What this task involves -
Pick up the news report about The Outside Project's LGBT+ homeless shelter and continue it, beginning after its final sentence.

Source text -
———

The Outside Project needs a new building for its LGBT+ homeless shelter. (Instagram/LGBTIQOutisde)

London’s The Outside Project is without a building for its LGBT+ homeless shelter for the first time in four years.

The LGBT+ homeless shelter was due to move into a new building this spring, but the move “experienced a number of delays and ultimately fell through unexpectedly a few weeks ago due to renovation costs”, The Outside Project said in a statement.

“We are looking for buildings to operate in and hope to find something before next winter at least.”

The grassroots organisation, which also runs a community centre and domestic-abuse refuge, opened the UK’s first LGBT+ homeless shelter in 2018.

In April 2021, the homeless shelter moved from Clerkenwell Fire Station – where it had been based for two years – into a COVID-19 hotel. The hotel arrangement ended on 7 March and The Outside Project is without a building to offer shelter for the first time since 2018.

———

Data shown -
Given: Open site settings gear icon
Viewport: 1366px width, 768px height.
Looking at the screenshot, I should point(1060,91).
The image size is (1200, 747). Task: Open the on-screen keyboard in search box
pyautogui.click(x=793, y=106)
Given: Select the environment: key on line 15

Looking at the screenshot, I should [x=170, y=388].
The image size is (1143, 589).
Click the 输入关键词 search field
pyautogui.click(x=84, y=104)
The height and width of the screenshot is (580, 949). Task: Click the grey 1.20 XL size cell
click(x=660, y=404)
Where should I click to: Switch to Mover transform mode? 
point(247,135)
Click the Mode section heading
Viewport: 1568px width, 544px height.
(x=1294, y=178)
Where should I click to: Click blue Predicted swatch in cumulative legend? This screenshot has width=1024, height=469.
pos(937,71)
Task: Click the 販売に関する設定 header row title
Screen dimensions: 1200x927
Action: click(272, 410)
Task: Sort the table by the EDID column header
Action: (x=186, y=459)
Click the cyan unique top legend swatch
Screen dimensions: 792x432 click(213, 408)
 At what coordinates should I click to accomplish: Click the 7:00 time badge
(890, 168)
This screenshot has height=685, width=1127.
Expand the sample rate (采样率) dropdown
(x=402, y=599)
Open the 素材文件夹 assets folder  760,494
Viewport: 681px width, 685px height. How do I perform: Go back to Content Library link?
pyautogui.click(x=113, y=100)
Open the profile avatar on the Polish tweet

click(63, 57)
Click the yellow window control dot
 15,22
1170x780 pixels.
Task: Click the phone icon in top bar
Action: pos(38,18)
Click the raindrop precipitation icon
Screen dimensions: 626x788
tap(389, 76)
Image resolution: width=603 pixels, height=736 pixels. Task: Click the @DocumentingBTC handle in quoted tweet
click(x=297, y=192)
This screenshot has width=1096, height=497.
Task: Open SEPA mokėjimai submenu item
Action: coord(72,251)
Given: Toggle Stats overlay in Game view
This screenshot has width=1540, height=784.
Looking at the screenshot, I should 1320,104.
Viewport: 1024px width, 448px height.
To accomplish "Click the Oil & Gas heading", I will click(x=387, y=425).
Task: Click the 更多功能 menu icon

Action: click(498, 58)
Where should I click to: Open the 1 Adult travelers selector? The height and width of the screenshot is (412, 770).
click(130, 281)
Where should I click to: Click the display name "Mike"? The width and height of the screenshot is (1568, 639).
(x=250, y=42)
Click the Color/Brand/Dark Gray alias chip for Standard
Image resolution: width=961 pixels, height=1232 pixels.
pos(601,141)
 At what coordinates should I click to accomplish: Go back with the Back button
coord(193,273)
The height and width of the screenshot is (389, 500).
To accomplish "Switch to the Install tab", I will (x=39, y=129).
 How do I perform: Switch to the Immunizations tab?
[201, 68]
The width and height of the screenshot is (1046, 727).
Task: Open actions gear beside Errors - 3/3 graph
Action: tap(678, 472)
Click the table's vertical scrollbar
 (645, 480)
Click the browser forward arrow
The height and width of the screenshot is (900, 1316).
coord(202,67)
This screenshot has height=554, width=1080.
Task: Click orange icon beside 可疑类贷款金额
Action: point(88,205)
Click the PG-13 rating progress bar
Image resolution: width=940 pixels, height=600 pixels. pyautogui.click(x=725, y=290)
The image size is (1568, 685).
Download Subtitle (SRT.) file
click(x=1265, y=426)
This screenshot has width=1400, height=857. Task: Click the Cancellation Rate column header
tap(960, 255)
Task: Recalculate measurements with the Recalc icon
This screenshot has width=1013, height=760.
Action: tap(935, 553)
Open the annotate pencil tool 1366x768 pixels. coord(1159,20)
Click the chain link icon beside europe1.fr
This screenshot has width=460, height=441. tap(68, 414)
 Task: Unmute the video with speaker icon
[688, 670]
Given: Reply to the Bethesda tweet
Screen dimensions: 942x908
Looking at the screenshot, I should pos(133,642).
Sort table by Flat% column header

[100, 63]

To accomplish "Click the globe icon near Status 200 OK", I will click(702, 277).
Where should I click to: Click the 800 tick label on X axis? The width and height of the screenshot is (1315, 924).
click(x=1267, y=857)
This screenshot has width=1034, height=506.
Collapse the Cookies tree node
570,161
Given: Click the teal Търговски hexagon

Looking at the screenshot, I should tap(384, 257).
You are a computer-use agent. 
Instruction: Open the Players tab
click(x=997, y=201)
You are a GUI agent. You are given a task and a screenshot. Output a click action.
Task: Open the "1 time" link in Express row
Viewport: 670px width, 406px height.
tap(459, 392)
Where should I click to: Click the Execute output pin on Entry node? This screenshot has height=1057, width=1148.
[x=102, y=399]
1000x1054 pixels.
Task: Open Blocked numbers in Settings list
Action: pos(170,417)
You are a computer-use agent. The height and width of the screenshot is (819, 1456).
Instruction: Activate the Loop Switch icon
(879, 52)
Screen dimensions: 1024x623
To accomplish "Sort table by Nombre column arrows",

———

Response to this task -
“Our additional winter emergency hotel closes as planned this month after a second successful year,” The Outside Project explained. “This will therefore be the first time we have not had emergency accommodation available since we reopened in 2018 following our pilot in 2017.

“This has been a massive blow to our crew who have given everything to stay open and to open the additional services our community desperately needed throughout the pandemic.”

The Outside Project has supported more than 60 LGBT+ people with crisis beds this past winter – and many more people through community outreach and through the LGBT+ centre.

This is an increase on the same period in the previous year, and shows that “there is no doubt that LGBTIQ+ by and for, high support crisis accommodation is vital in London”, The Outside Project said.

“We’re working hard to find a suitable, stable, long term home for our services. We’d like to encourage LGBTIQ+ people who are facing abuse or homelessness to contact the helplines listed on our website for advice and support, or visit our weekly housing advice drop-in – Cafe Queero – at our LGBTIQ+ Centre on Lant Street in Borough.”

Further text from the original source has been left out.